Friday, April 6, 2012

2012 Lent 16: On Poetry and Faith, ctd

April is National Poetry Month, and some of my old friends (including this blog's Official Poet) have started a website for all the poems they write this month. It's pretty great, and the poem posted for today, aptly titled "Triduum," is not to be missed.

As I said in the comments on that blog, the following excerpt - words, sounds, images - is as Good Friday as it gets -
Now? The two are carrying
his corpse, ruddy flesh
spotted maroon, brown
primordial clay mottled
with drying blood still wet.
The grinding mash
of leathered feet against gravel
mimics memories of the crunch
of kernels between his teeth.


Check it, then read the rest of the poetry my smarter-than-me friends have brought into the world.

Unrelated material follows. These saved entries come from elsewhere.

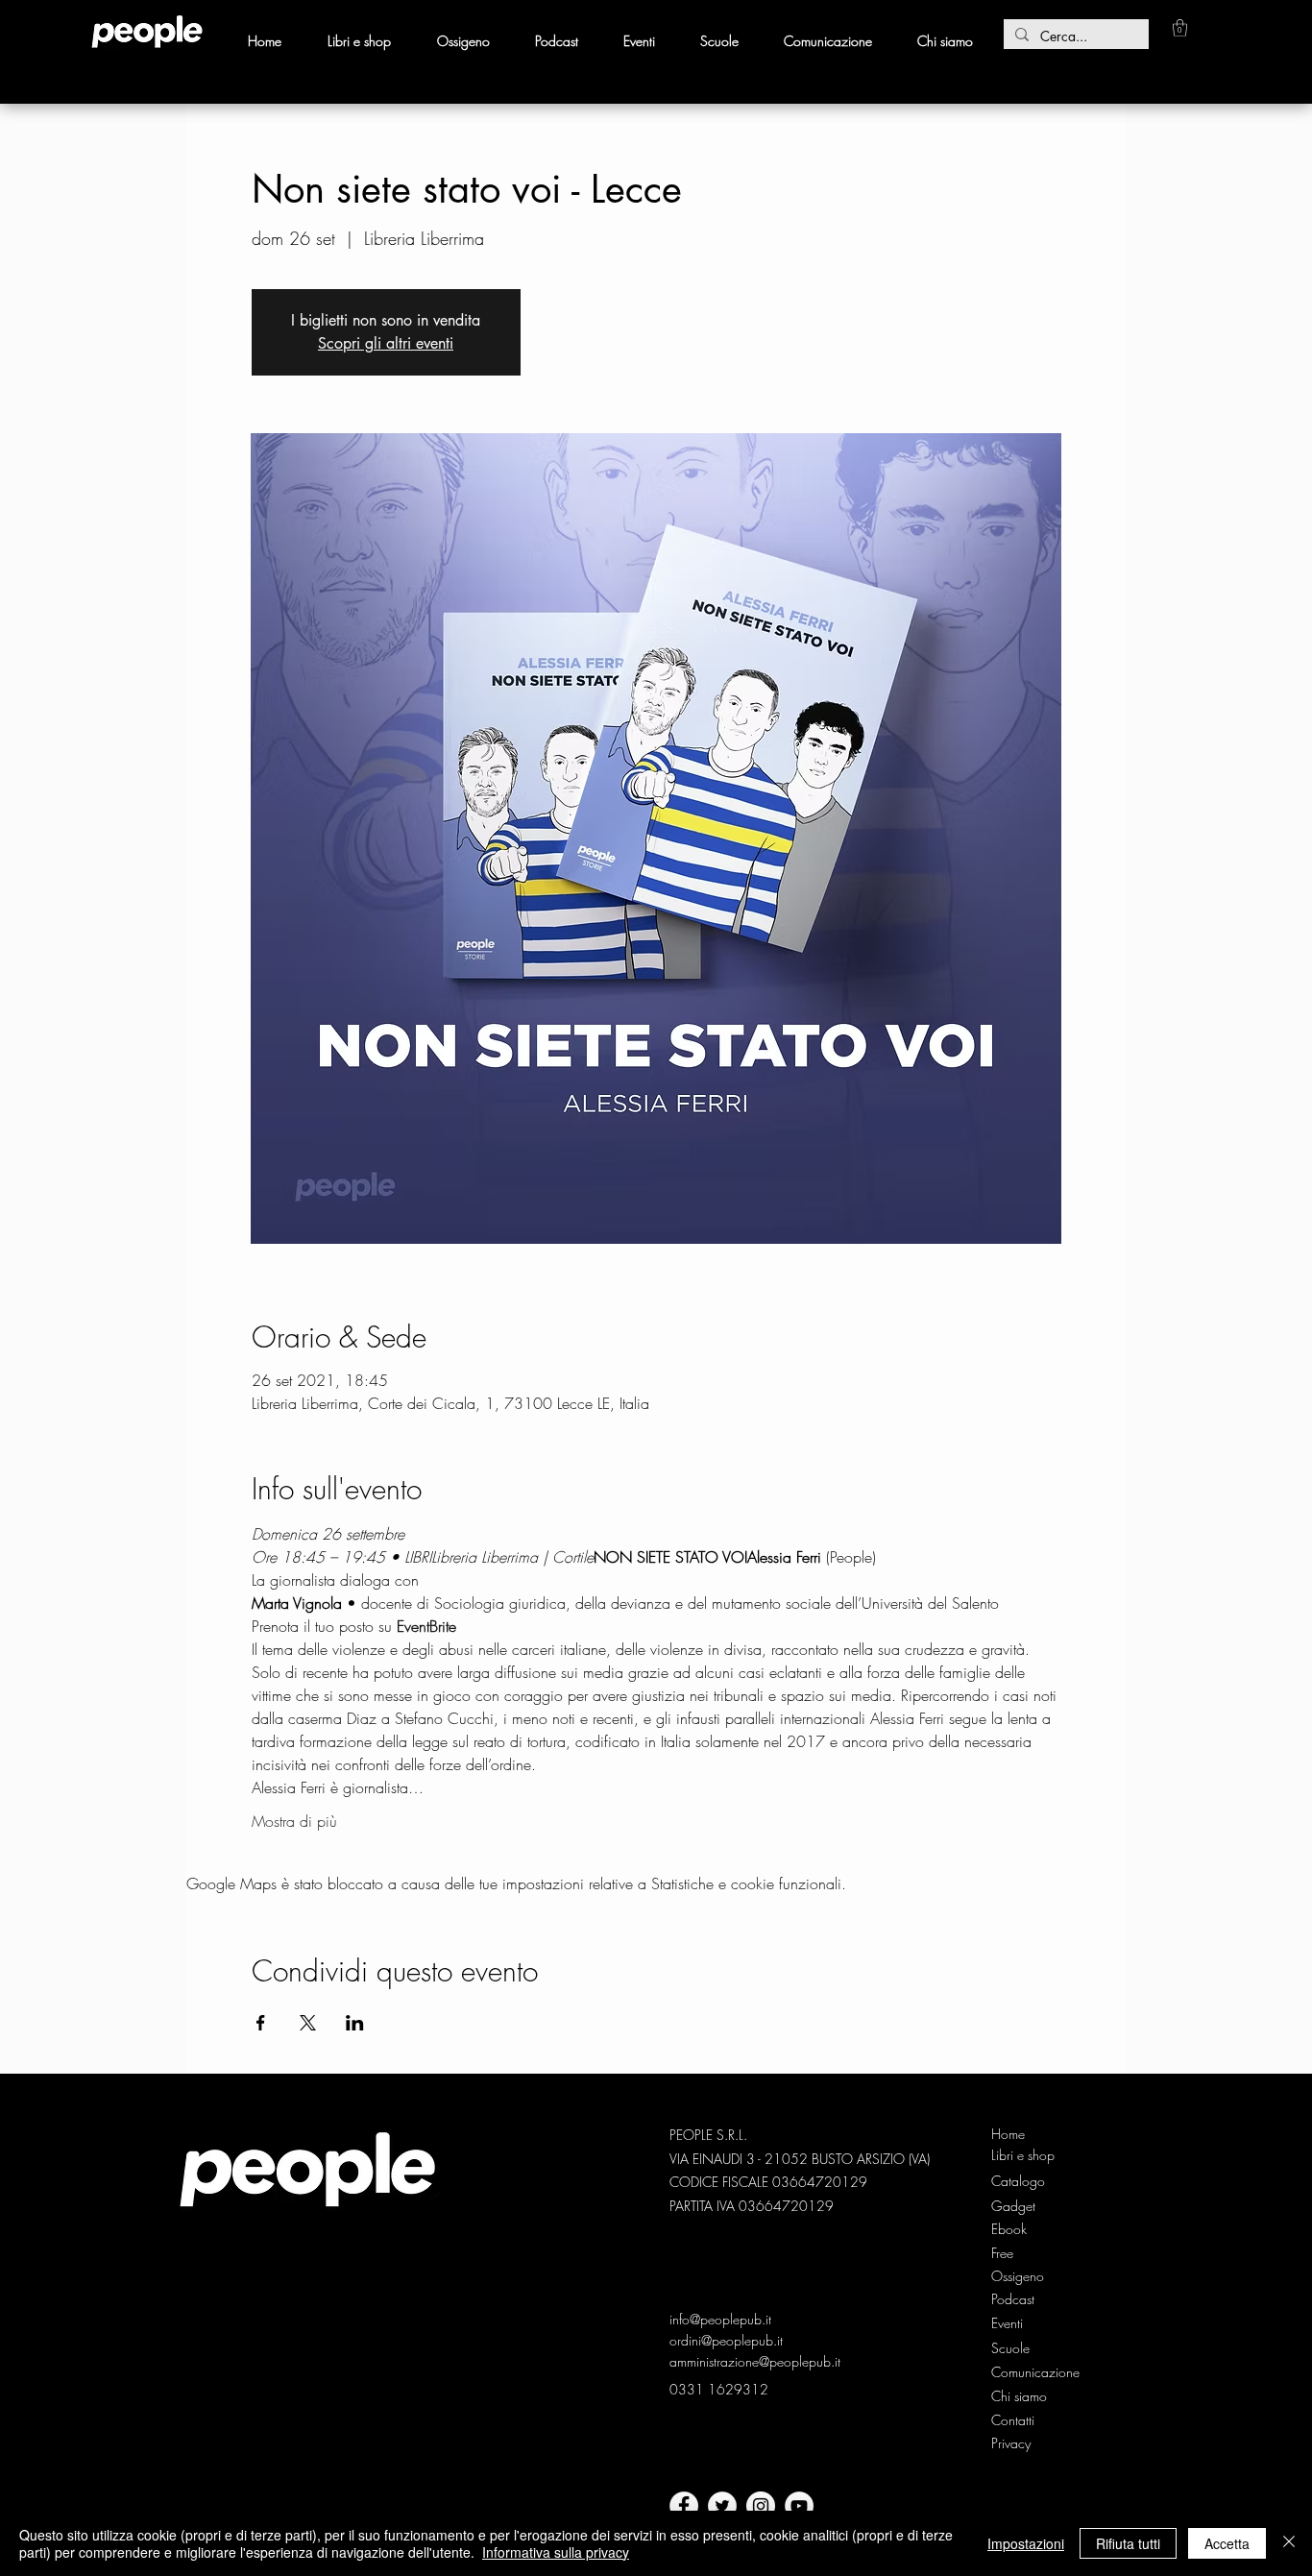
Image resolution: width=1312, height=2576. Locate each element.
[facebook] (683, 2505)
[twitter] (722, 2505)
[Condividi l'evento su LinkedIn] (355, 2022)
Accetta (1227, 2543)
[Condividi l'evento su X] (308, 2022)
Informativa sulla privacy (555, 2552)
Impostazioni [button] (1025, 2543)
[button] (1180, 27)
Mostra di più (294, 1821)
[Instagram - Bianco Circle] (760, 2505)
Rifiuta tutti (1128, 2543)
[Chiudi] (1288, 2543)
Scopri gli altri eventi (385, 343)
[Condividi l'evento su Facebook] (261, 2022)
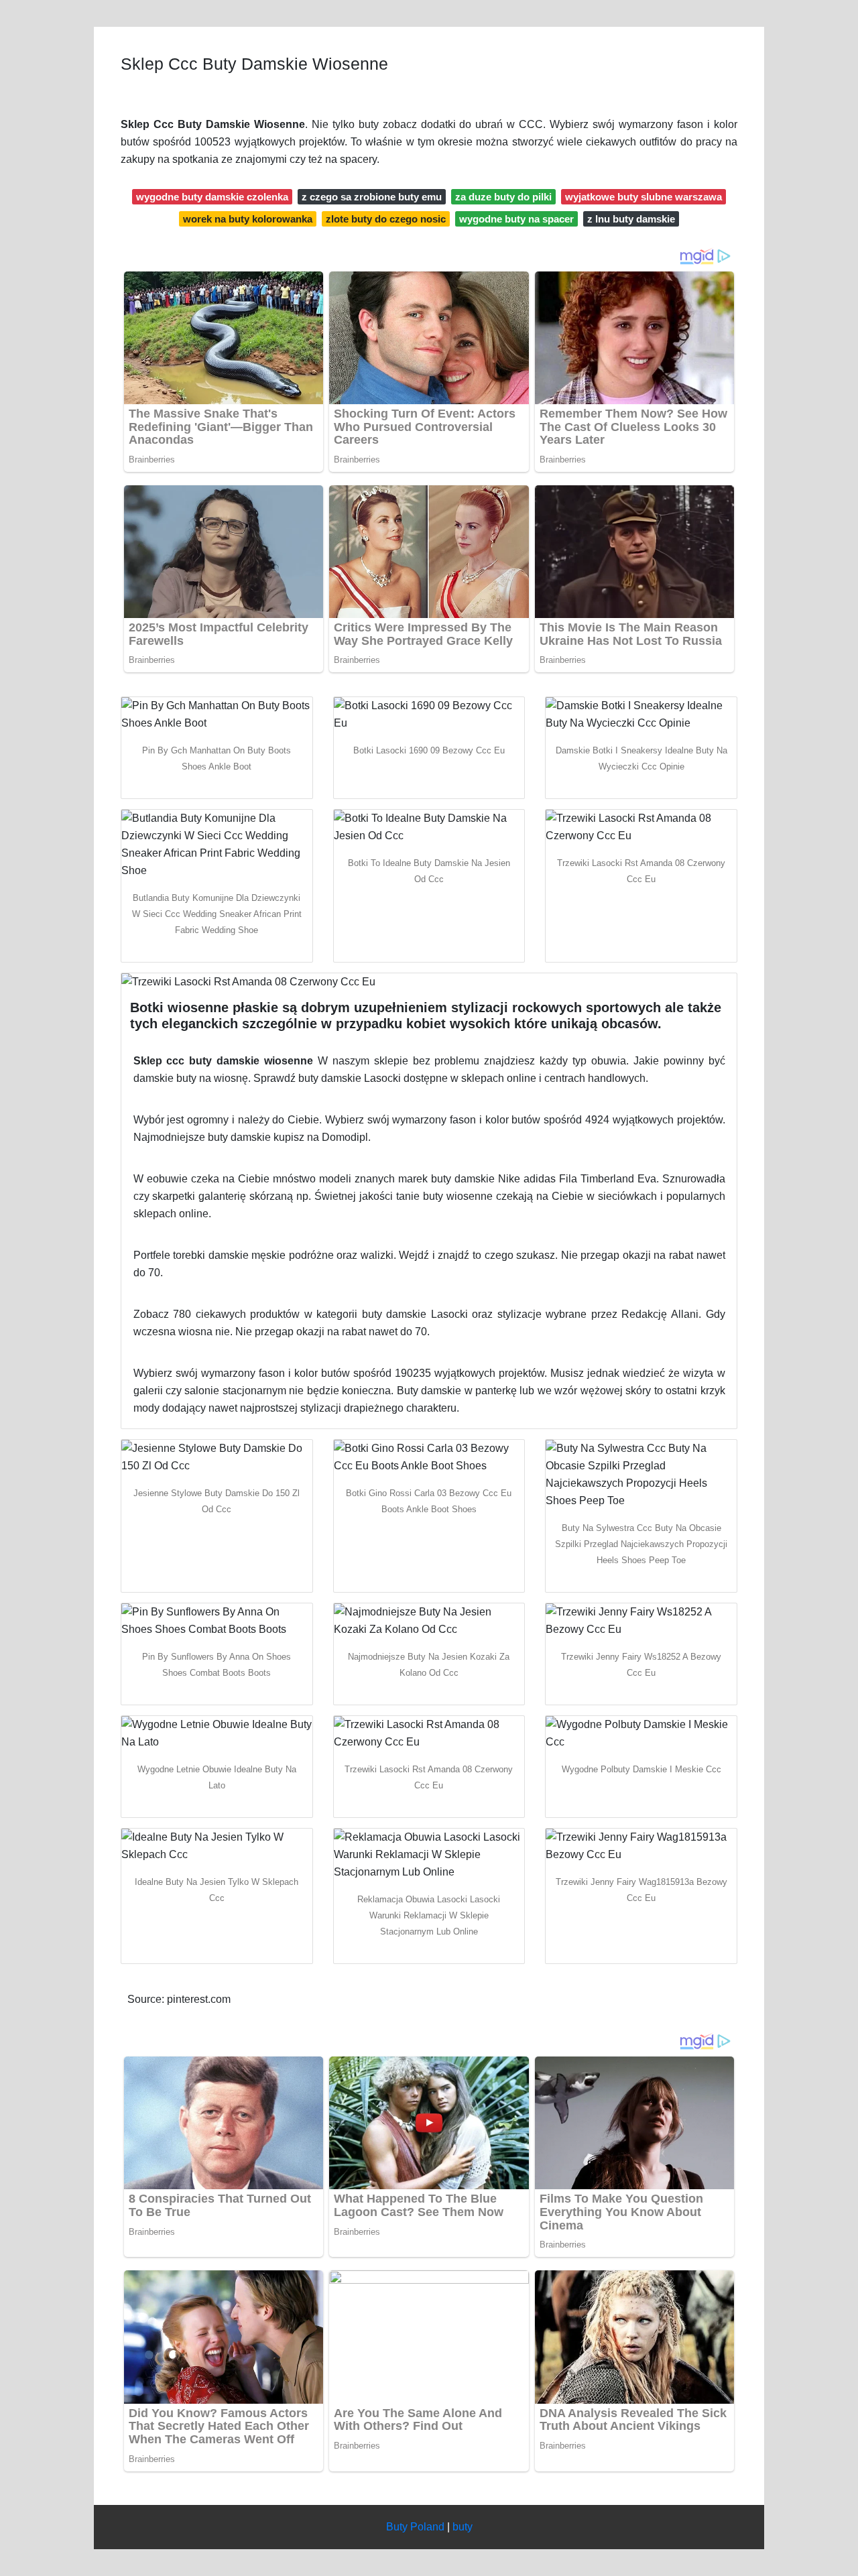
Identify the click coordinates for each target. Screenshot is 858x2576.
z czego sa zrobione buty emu (372, 196)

I should add that my relationship with poetry has generally hovered near ambivalence. I skipped the poetry section in my college literature class - seriously, I didn't go to class or do the reading or write the paper, figuring I could still pull off a grade in the B-something range - and have always had to work really hard to find poetry meaningful. Or, that is, I haven't had to do that at all; instead I've mostly let poetry take its own course, my own path going elsewhere.

But of course I am vain, and I'm not comfortable labeling an entire vast realm of culture as "too smart for me." And lately, curiously enough, I've become more interested in poetry. The poem above speaks my language, or enough of it at least that I can connect with the words and images, and the sounds feel right in my mouth on a day like this one.

Anyway, poetry. Don't hate on it just because it's challenging.  Give it a chance to open your mind to connections that can't be seen any other way. Let it illuminate unspeakable mysteries like, for instance, the death of God on the cross. I don't think technical, rational, discursive writing is going to solve that one.

Poetry, on the other hand, has a chance to point us in the direction of truth, the kind of truth that can't be grabbed or wrestled away from its holder. The kind of truth we can't own, but maybe we can live into.